= Lesetext =
+ + + + + + +

Da 50 Prozent der Geely-Fahrzeuge nach Russland exportiert werden, laufen Gegenmaßnahmen an, um die finanziellen Risiken der Rubel-Turbulenzen zu reduzieren. Zum einen stehen Preiserhöhungen an - in der Hoffnung, die Abwertung der Währung ausgleichen zu können. Zudem will man vor allem in den Vertrieb investieren und die Produktion sehr schnell im Ausland aufbauen, um das Währungsrisiko zu minimieren. Rückenwind kommt auch von der Regierung, die ihre Wünsche klar formuliert hat: China soll nicht nur größter Automarkt, sondern auch größter Exporteur werden. Bislang leiden alle Hersteller unter Absatzrückgängen, vor allem im Ausland. Nun wollen die Chinesen ihre Kräfte bündeln. "Go abroad together" heißt die Initiative der führenden Hersteller, um gemeinsame Ressourcen zu nutzen.

Last but not least hat sich auch die Regierung der Währungsproblematik mit Russland angenommen. Die Bestrebungen, sich vom Dollar abzukoppeln, zeigen erste Ergebnisse. Künftig wird der direkte Devisenhandel zwischen China und Russland unter Ausschluss des Dollars möglich sein, wie die Nachrichtenagentur Bloomberg unter Berufung auf staatliche chinesische Quellen berichtet. Unter diesen Voraussetzungen ist Geely zum aktuellen Kurs eine zwar riskante, langfristig aber sehr aussichtsreiche Kaufchance.

+ + + + + + +

Gespeicherte Einträge:

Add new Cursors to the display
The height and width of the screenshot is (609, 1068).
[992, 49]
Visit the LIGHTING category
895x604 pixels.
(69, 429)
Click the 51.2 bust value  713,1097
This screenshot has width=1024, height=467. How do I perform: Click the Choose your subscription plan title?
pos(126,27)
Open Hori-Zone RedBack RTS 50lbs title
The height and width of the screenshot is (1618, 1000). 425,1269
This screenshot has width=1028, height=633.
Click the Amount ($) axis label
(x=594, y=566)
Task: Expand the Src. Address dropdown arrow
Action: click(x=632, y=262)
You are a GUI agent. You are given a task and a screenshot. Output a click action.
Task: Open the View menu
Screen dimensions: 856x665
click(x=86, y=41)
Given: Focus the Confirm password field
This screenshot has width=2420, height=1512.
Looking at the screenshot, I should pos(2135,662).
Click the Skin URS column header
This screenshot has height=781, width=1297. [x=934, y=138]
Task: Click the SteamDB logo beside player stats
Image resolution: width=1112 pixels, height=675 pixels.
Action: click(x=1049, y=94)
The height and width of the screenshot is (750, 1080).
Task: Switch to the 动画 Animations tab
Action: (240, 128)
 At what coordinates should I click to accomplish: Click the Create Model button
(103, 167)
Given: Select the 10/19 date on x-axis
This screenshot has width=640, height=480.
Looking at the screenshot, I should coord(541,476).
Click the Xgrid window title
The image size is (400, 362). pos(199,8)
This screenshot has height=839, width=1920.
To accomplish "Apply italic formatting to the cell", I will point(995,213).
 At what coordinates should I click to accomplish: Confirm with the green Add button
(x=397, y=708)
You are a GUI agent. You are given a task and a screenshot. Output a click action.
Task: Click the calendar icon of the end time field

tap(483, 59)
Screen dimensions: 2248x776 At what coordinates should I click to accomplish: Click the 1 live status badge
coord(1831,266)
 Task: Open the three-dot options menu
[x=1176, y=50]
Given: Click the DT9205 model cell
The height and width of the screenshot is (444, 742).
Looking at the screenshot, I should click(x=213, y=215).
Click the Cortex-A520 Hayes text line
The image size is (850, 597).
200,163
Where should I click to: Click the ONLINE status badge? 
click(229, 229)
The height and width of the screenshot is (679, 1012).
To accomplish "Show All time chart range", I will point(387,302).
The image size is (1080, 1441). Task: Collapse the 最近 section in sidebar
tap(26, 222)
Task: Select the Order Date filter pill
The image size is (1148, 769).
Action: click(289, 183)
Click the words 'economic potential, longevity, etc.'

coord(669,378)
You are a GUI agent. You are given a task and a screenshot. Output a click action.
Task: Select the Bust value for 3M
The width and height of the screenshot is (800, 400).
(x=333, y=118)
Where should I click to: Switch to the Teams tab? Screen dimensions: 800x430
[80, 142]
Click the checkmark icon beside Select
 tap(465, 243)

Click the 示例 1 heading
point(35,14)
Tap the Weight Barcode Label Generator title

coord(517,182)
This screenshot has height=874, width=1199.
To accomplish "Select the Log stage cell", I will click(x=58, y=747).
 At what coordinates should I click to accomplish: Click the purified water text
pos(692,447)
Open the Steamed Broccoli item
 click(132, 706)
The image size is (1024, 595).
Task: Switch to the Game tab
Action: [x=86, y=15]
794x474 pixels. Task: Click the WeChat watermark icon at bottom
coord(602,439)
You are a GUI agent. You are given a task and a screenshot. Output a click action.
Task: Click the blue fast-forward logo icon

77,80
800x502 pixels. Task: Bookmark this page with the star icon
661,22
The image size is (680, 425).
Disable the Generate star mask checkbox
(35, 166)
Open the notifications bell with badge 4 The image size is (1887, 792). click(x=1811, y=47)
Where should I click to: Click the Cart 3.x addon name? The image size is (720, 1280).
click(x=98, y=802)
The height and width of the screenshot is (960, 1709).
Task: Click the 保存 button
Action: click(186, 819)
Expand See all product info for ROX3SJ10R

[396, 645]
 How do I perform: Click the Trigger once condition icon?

+ + + + + + +

= Zu erledigende Aufgaben =
1. Übersetze diesen Satz aus dem Text über Geely ins Englische: „Bislang leiden alle Hersteller unter Absatzrückgängen, vor allem im Ausland.“
2. Gib die Stelle im Text über Geely zwischen „Da 50 Prozent“ und „Ressourcen zu nutzen.“ einschließlich wortgetreu aus.

= Lösungen =
1. So far, all manufacturers have been suffering from declining sales, especially abroad.

2.
Da 50 Prozent der Geely-Fahrzeuge nach Russland exportiert werden, laufen Gegenmaßnahmen an, um die finanziellen Risiken der Rubel-Turbulenzen zu reduzieren. Zum einen stehen Preiserhöhungen an - in der Hoffnung, die Abwertung der Währung ausgleichen zu können. Zudem will man vor allem in den Vertrieb investieren und die Produktion sehr schnell im Ausland aufbauen, um das Währungsrisiko zu minimieren. Rückenwind kommt auch von der Regierung, die ihre Wünsche klar formuliert hat: China soll nicht nur größter Automarkt, sondern auch größter Exporteur werden. Bislang leiden alle Hersteller unter Absatzrückgängen, vor allem im Ausland. Nun wollen die Chinesen ihre Kräfte bündeln. "Go abroad together" heißt die Initiative der führenden Hersteller, um gemeinsame Ressourcen zu nutzen.